Chiffres clés et variables de négociation des modèles de location hybrides
Les chiffres financiers qui sous-tendent ces modèles sont cruciaux. Comme l'explique Ashok Balbhaskarane, "les frais sont généralement de l'ordre de 15 à 25 % du chiffre d'affaires, avec des incitations basées sur l'EBITDA. Plus vous offrez de services, plus le loyer potentiel est élevé". Jérôme Martin abonde dans le même sens : « Les éléments clés à négocier sont le pourcentage du chiffre d'affaires et les indicateurs de performance, qui permettent d'équilibrer les intérêts des deux parties. »

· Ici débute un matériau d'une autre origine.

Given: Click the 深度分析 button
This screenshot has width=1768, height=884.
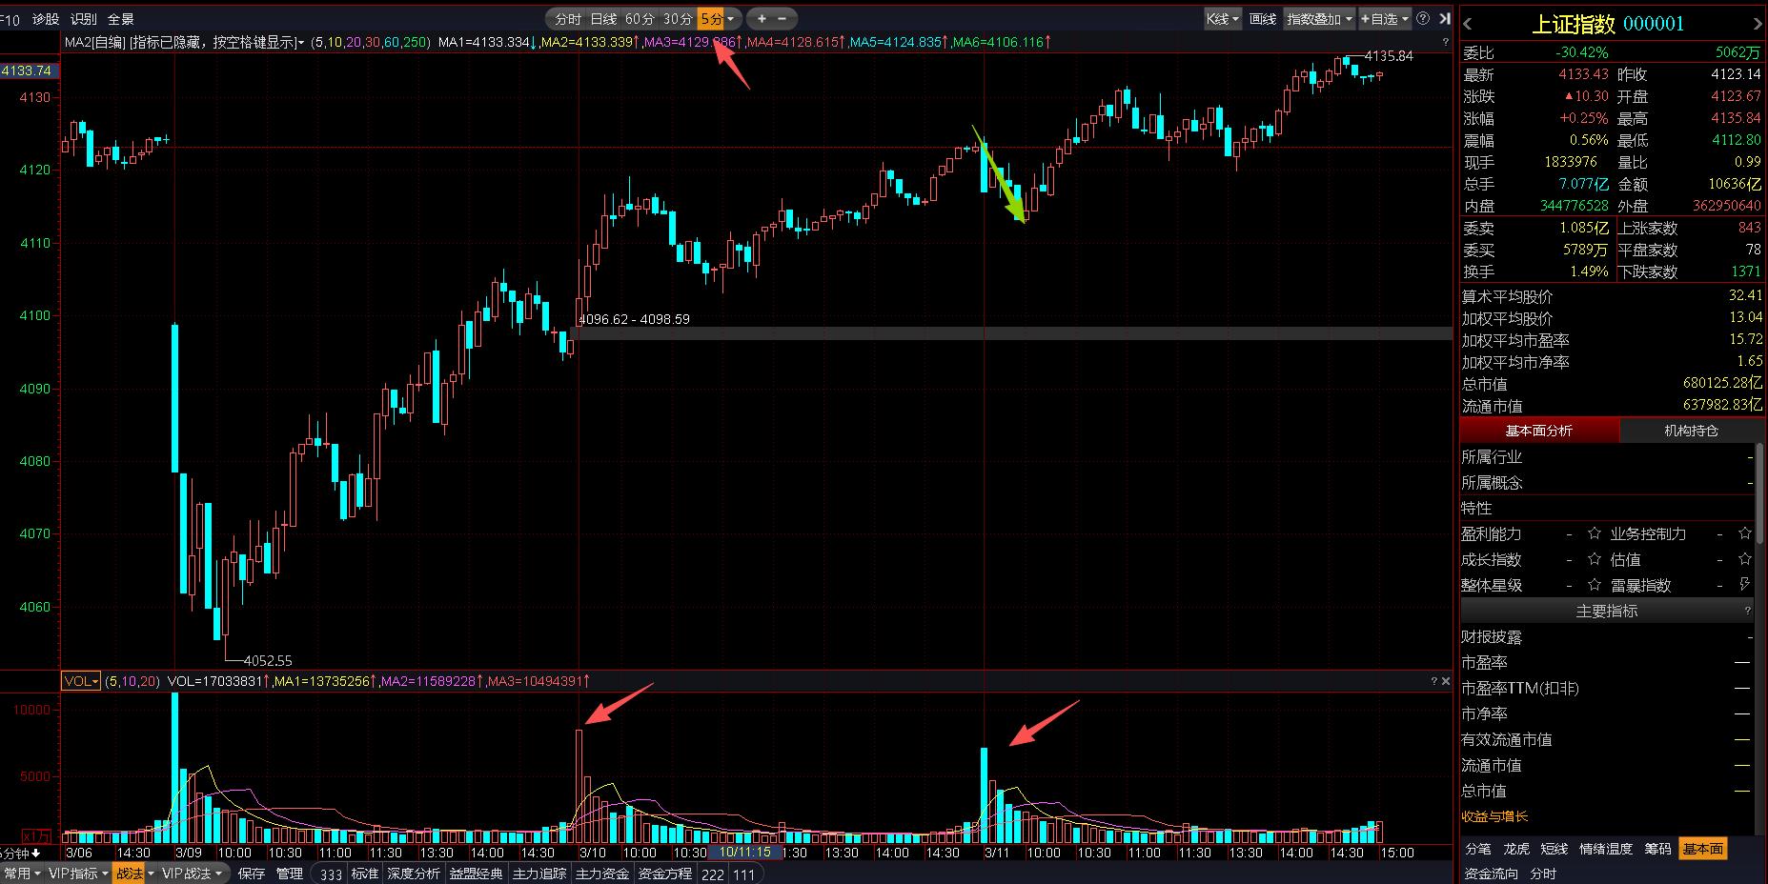Looking at the screenshot, I should [x=414, y=874].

Le modèle gagnant-gagnant : Une nouvelle ère de partenariats entre propriétaires et opérateurs
Les deux intervenants soulignent que cette évolution vers une structure de location plus dynamique crée une situation "gagnant-gagnant" pour les propriétaires et les opérateurs. « Pour les propriétaires, le fait qu'un opérateur gère le bien permet d'optimiser les coûts et de s'assurer que le bâtiment reste attractif pour les locataires », explique Jérôme Martin. Ashok Balbhaskarane ajoute : « Il s'agit de créer un espace qui n'est pas seulement fonctionnel, mais un lieu où les gens ont envie d'être - les services sont la clé de cette réussite. »
Alors que le secteur des bureaux continue d'évoluer, les deux intervenants s'accordent à dire que l'avenir du leasing réside dans ce modèle hybride, où la flexibilité, les services et les accords basés sur la performance deviendront la norme.